Based on a 5 day week.

Is this quite a reasonable lifestyle for a single bloke?


----------



## bigdave (Oct 22, 2008)

yep as long as you are single and no kids


----------



## alli (Mar 6, 2008)

Great package, go for it! they have provided you accom which is the killer - plus giving you a car, you are home free

good luck!


----------



## Andy Capp (Oct 5, 2008)

Can you lend ma a few Dirhams....


----------



## sydneysider (Oct 30, 2008)

Hey there ... just found your link. This site is a bit addictive! I must depart, but wanted to say thanks. And sounds like you scored yourself a great deal - WELL DONE!! You can buy me a drink LOL!


----------



## Marco76 (Sep 28, 2008)

Anytime!

I'll take you all out for a curry one night....


----------



## dj6246 (Oct 25, 2008)

Marco76 said:


> Anytime!
> 
> I'll take you all out for a curry one night....



count me in! haha


----------



## Andy Capp (Oct 5, 2008)

Marco76 said:


> Anytime!
> 
> I'll take you all out for a curry one night....

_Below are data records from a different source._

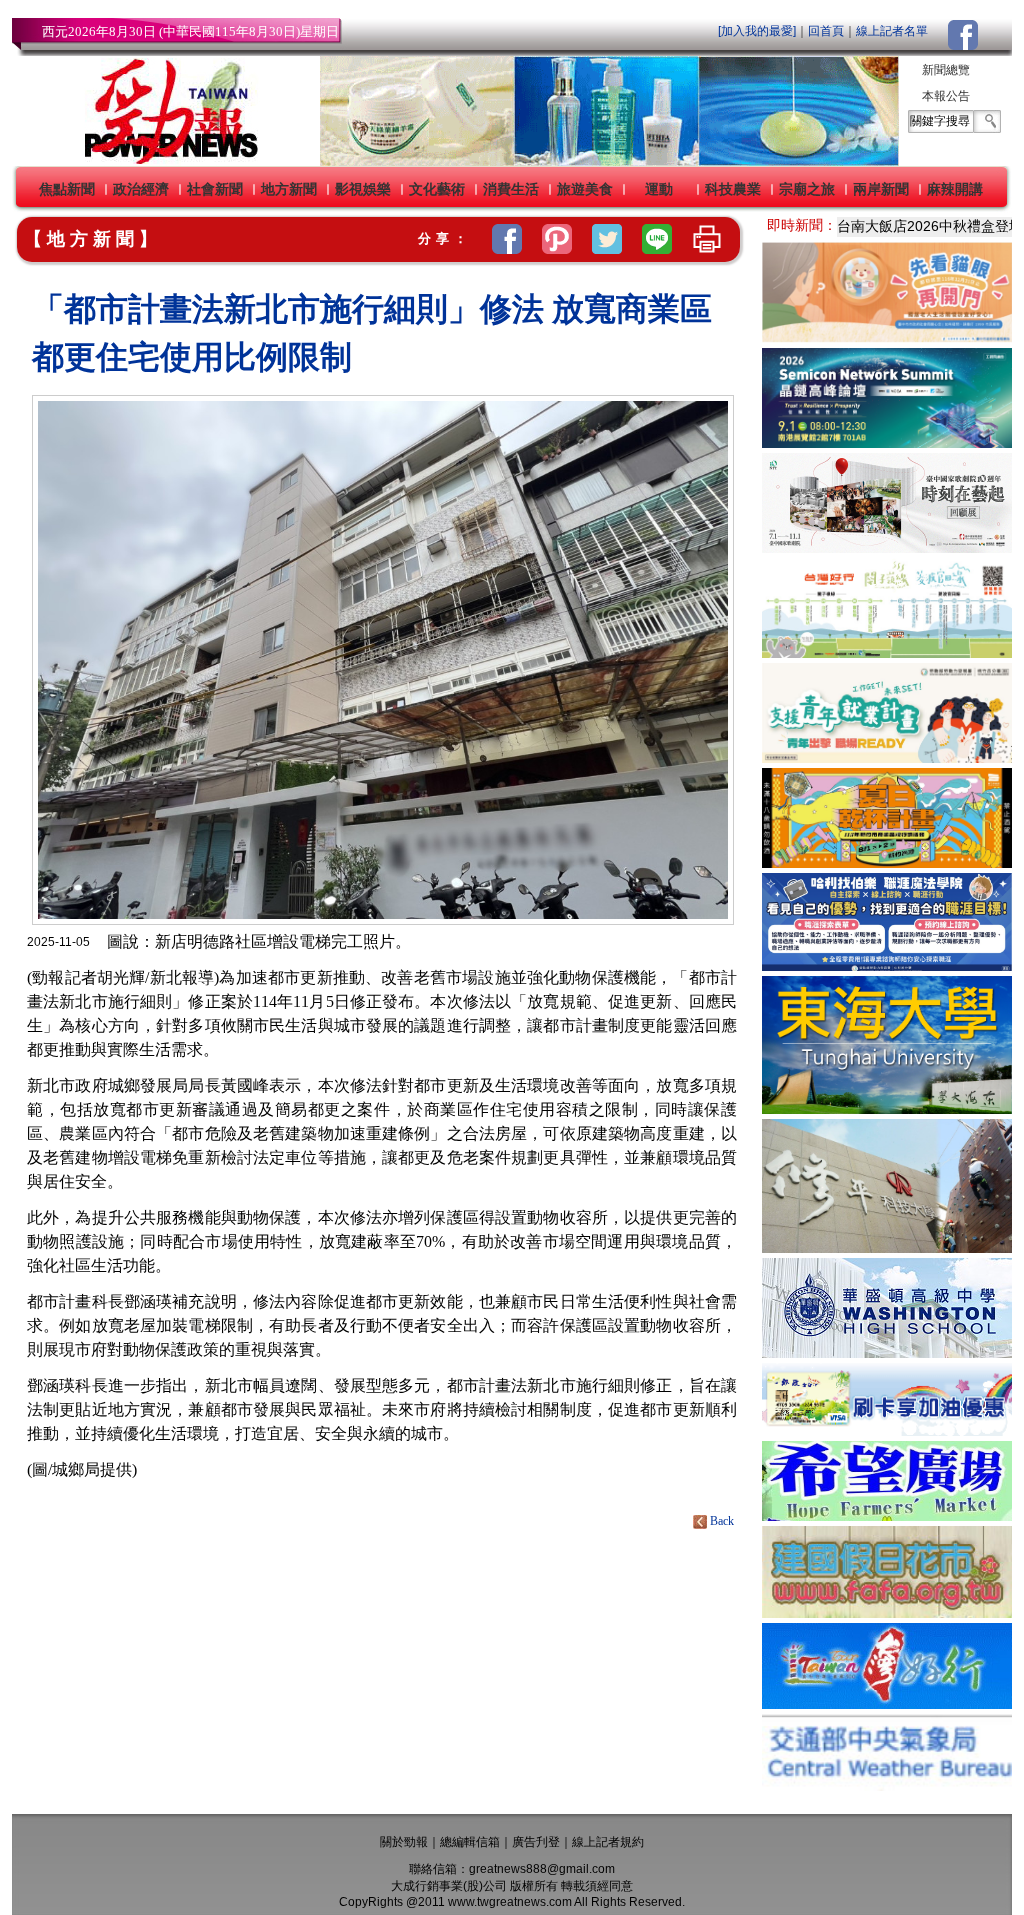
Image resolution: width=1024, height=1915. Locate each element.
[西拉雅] (887, 652)
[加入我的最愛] (757, 31)
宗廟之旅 (807, 189)
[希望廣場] (887, 1515)
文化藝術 (437, 189)
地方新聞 (289, 189)
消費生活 (511, 189)
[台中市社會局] (887, 337)
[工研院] (887, 442)
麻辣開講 (955, 189)
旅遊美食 (585, 189)
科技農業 (733, 189)
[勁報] (165, 160)
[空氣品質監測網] (887, 1785)
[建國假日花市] (887, 1612)
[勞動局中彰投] (887, 965)
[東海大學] (887, 1108)
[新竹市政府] (887, 862)
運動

Ruby, ruby, ruby, ruby ....


----------



## prinks (Dec 8, 2010)

Am looking for a change and lemme know if the organization has any openings?




Marco76 said:


> Hi,
> 
> I've just accepted a position in Abu Dhabi which is providing me with the following:
> 
> ...


----------



## jander13 (Mar 12, 2009)

30th october 2008, right around the recession i am sure they didn't have any openings even if you have a time machine


----------



## Canuck_Sens (Nov 16, 2010)

Marco76 said:


> Hi,
> 
> I've just accepted a position in Abu Dhabi which is providing me with the following:
> 
> ...


Rent in abu dhabi is more expensive compared to Dubai. See if you got a decent package for rental or you will end up living in a tough place far from work...and traffic here can get really bad


----------



## hubbly_bubbly (Oct 17, 2010)

The thread is from two years ago. Like Jander suggests, even a time machine won't help.


----------



## xpatusa (May 8, 2010)

Bump? LOL!!!


----------



## Moe78 (Oct 29, 2010)

Can someone please help Marco! He's been here two years and no one has yet to answer him


----------